Trade in spices has existed between Europe and the East for many centuries. Cooks in the Roman Empire used to grind black pepper, ginger, and cumin that came in on the silk roads from Asia. In the crusades of the 11th century onward, the European clash with the Arab, Persian, and Middle Eastern cultures intensified, and led to a marked increase in the quantity of spices that could be exported. Conquest, religion, trade, and the migration of populations over many centuries have ensured that curries have traveled across Asia and beyond. It is the spices and spice combinations that make each curry from each region so unique.

“Conquest, religion, trade, and the migration of populations over many centuries have ensured that curries have travelled across Asia and beyond. It is the spices and spice combinations that make each curry from each region so unique.”

Spice blends and seasonings

Combinations and special blends of spices are myriad throughout Asia. They are at their best and most fragrant when ground to order from whole spices, then blended. Three particular blends found in Asian cuisine are India’s garam masala; five-spice powder, used in China and Vietnam; and Japanese seven-spice, or shichimi togarashi.

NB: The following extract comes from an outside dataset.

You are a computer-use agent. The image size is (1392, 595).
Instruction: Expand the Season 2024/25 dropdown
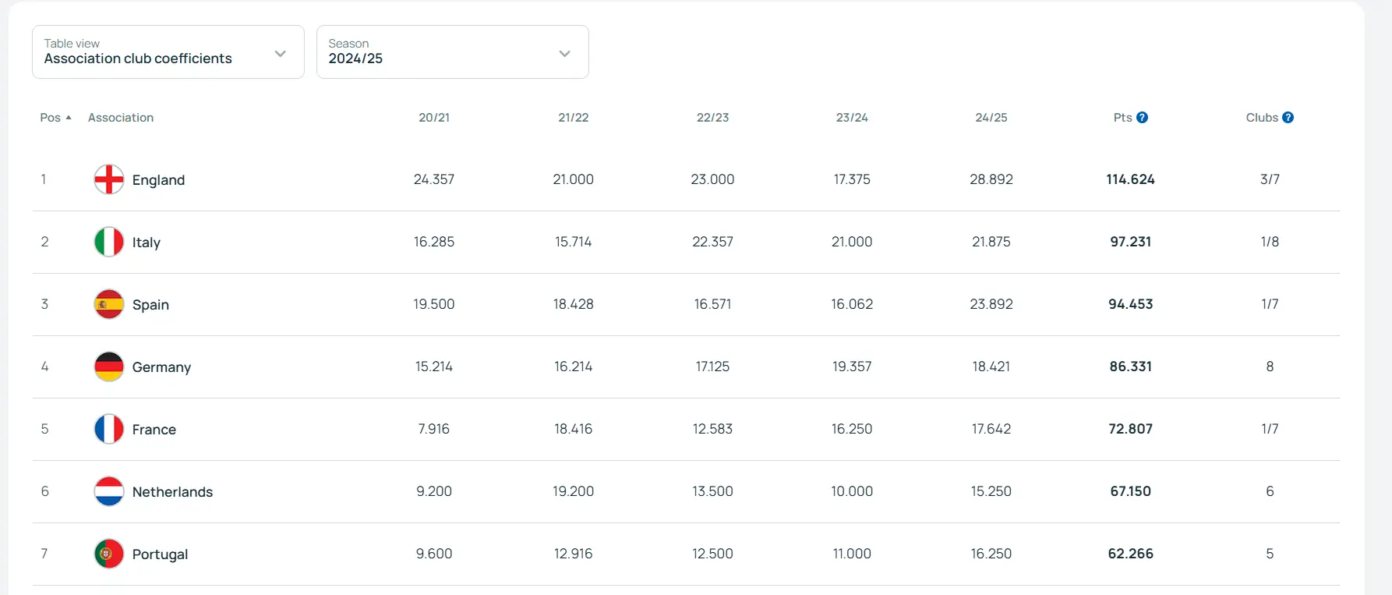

India’s garam masala is a blend of as many as 15 spices and is used in scores of dishes from curries to chutneys. The word garam means “hot,” and garam masala is often used instead of chile. It usually features black pepper, cumin, cardamom, cloves, bay leaves, coriander seeds, cinnamon, nutmeg, and mace. Households and spice merchants each have their own special recipes. I highly recommend buying an electric coffee grinder and making your own.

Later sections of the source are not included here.